The New Delhi briefing to the panel by Securities and Exchange Board of India (Sebi) chairperson Madhabi Puri Buch was her first, and an important one, said these people. Henceforth, she will not appear before the committee unless required.
Sebi will, however, continue to provide all requisite information to the six-member committee, which is simultaneously carrying out its own investigation in the case and will furnish its report to the Supreme Court, they said.
The presentation covered disclosures on related party transactions by both listed and privately held Adani Group companies. Other issues pertaining to the group – such as offshore companies, foreign portfolio investor holdings and minimum stock market floats – were also covered in the meeting.
Stock Exchange Data
Buch briefed the panel on its policy for regulated short-selling (which was introduced by Sebi in 2007) and on policies followed in major international jurisdictions.
Sebi has collected data from stock exchanges on buyers and sellers of Adani Group companies’ shares before and after the Hindenburg report, to examine if there was any cartel behind the extreme stock price movement.
Hindenburg Research, in its report, revealed that it had taken short positions in Adani Group companies through US-traded bonds and non-Indian traded derivative instruments.
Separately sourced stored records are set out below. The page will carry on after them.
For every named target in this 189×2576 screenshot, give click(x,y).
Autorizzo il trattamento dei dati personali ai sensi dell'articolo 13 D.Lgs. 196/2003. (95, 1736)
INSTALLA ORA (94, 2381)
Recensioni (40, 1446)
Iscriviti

The Sebi chief touched upon the regulator’s existing investor protection mechanisms and what could be done to further strengthen them.
According to the sources cited above, Buch has formed a core team to investigate Adani Group for any lapses relating to the securities market, as well as the market activity “preceding and post the publication of the Hindenburg Research report.” This team will provide the required assistance to the committee. The markets regulator hopes to conclude its investigation and submit its findings to the court-appointed committee within two months.
Sebi did not respond to an email query till the time of going to press.
The committee set up by the apex court has to examine and suggest steps to strengthen India’s investor protection regulatory framework following the crash in Adani Group stocks in the wake of the Hindenburg report that accused the conglomerate of “stock price manipulation” and “accounting fraud.”
The panel is headed by former Supreme Court judge AM Sapre and consists of former bankers KV Kamath and OP Bhatt, Infosys cofounder Nandan Nilekani, securities lawyer Somasekhar Sundaresan and retired high court judge JP Devadhar.
Since January 25, Adani Group companies have lost $125 billion in market value despite the conglomerate denying the allegations. Adani Group chairman Gautam Adani has welcomed the probe panel.
Sebi has been under pressure to investigate the group, with opposition parties criticising the regulator for not doing enough to protect the interest of investors. Subsequently, a batch of public interest litigations was filed in the matter before the Supreme Court.
Hindenburg alleged that the Ahmedabad-based conglomerate improperly used offshore entities in tax havens to hold shares of its companies’ stock, thereby manipulating share prices and violating Sebi’s rules on public shareholdings.
Buch, in the Sebi press conference held after its board meeting on Wednesday, said the Adani Group matter is an “elephant in the room.”